BUSTO ARSIZIO (Varese)

Disperso ma vivo, nella città martire di Mariupol, dopo un violento attacco russo che ha fatto strage dei suoi commilitoni. Sono ore d’angoscia per familiari e amici del 29enne Ivan Luca Vavassori, figlio adottivo dell’ex presidente della squadra calcistica varesina Pro Patria, Pietro Vavassori, e di Alessandra Sgarella, sequestrata dalla ’ndrangheta nel dicembre 1997. Calciatore, è un portiere che ha vestito le maglie delle squadre di serie C del Bra, Pro Patria e Legnano, è andato a combattere a fianco del popolo ucraino sin dai primi giorni di guerra, di lui non si avevano notizie certe da domenica: chi ha l’incarico di seguire i suoi profili social ieri, in serata, ha postato rassicurato: "La sua squadra è ancora viva". In mattinata un messaggio drammatico: "Ci dispiace informare tutti che questa notte, durante la ritirata di alcuni feriti dall’attacco a Mariupol, due convogli sono stati distrutti dall’esercito russo. In uno di questi, presumibilmente, c’era Ivan con il quarto reggimento".

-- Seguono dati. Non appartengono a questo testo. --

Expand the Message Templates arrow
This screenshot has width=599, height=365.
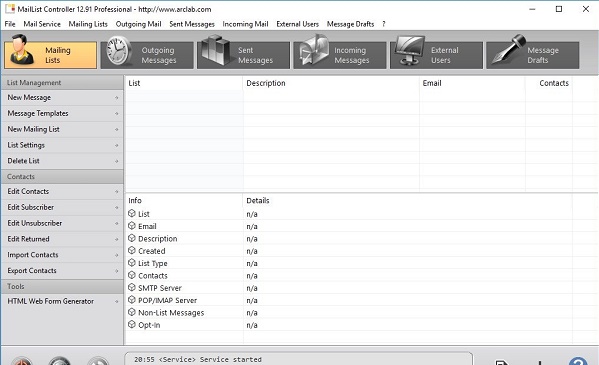click(117, 114)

Un post seguito nel pomeriggio dall’ultimo aggiornamento: "La squadra di Ivan è ancora viva, stiamo provando a portarli indietro. Il problema è che sono circondati dalle forze russe, così non sappiamo quando o quanto tempo impiegheranno per tornare indietro. Ci sono 5 morti e 4 feriti, ma non sappiamo i loro nomi. La nostra squadra migliore sta provando a riportarli indietro ma non sappiamo il numero dei nemici e il tipo di truppe".

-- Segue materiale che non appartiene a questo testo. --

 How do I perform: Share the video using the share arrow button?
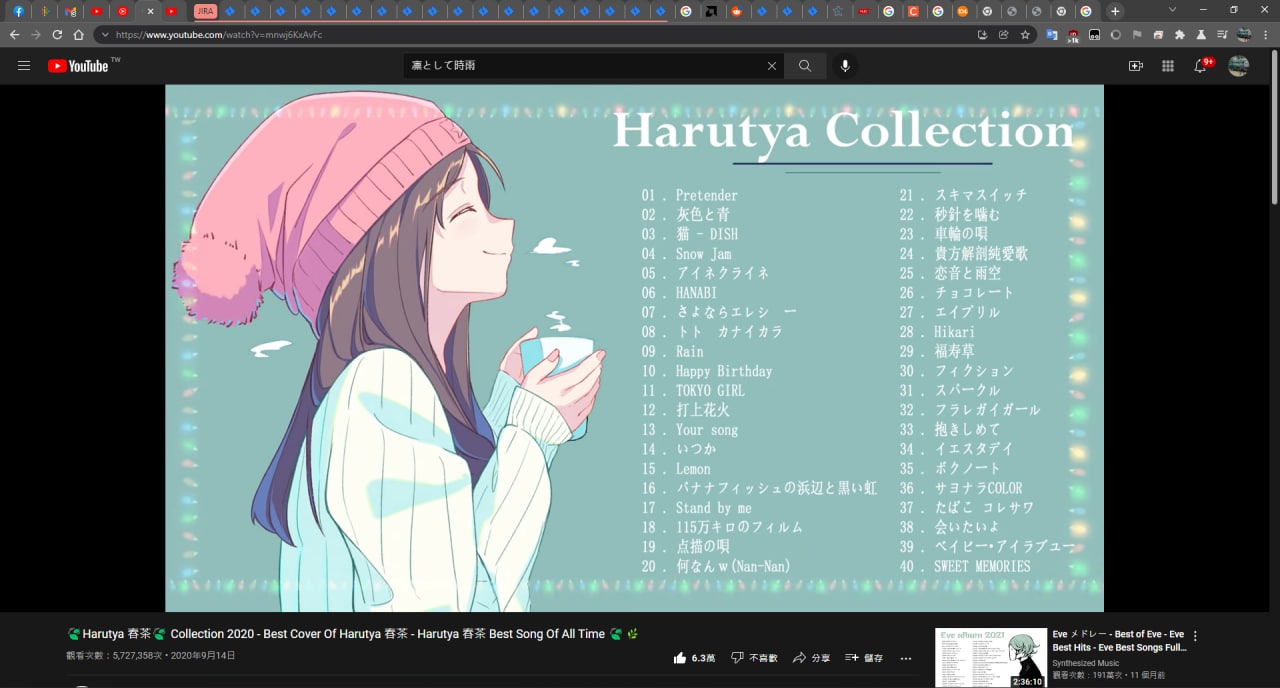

A Ivan Luca Vavassori, che era nato in Russia a pochi chilometri da Mosca, la notizia della guerra in Ucraina aveva destato un grande sdegno: "Essere nato in uno Stato non significa farne parte. Sono nato in Russia, ma non sono russo". Pochi giorni dopo l’inizio del conflitto si era presentato al consolato ucraino a Milano per chiedere di unirsi alla Legione straniera per la difesa territoriale dell’Ucraina. "È una decisione difficile, però può salvare delle vite. Non lasciamoli soli, hanno bisogno di noi" scriveva. Il 5 marzo è in volo verso la Polonia e da lì al confine con l’Ucraina il passo è breve. "Avrei pensato di fare di tutto nella vita, ma mai di rimettermi una uniforme". La prima destinazione è dalle parti di Kiev. Il suo nome di battaglia è capitano Rome (Aquila nera) perché mette sempre un adesivo nero sui suoi caricatori. A fine marzo si sposta a sud, il 23 scriveva: "Morire venti anni prima o venti anni dopo poco importa. Quello che importa è morire bene. Soltanto allora inizia la vita".

Sono seguiti altri giorni di combattimenti: "Sto bene. Sono in un posto sicuro, l’altro giorno qualcuno per strada a Kiev a provato ad accoltellarmi, ma gli è andata male" sono le sue parole lo scorso primo aprile. E solo otto giorno dopo: "Vi piace quello che vedete? (riferito alle immagini dei morti trasmesse anche dalle tv nazionali, ndr). A me ha fatto vomitare e piangere per giorni. Non siamo eroi o super uomini, siamo fottuti soldati. Che devono uccidere o essere uccisi. Siamo carne da macello". "Certe decisioni ti trasformano in killer, peró la guerra non ti permette di poter decidere. Non ho potuto decidere. Peró mi sento distrutto. Vedere i miei compagni morire così distrugge e non riesco a dimenticare i loro volti. Fottuta guerra...". Poi più nulla.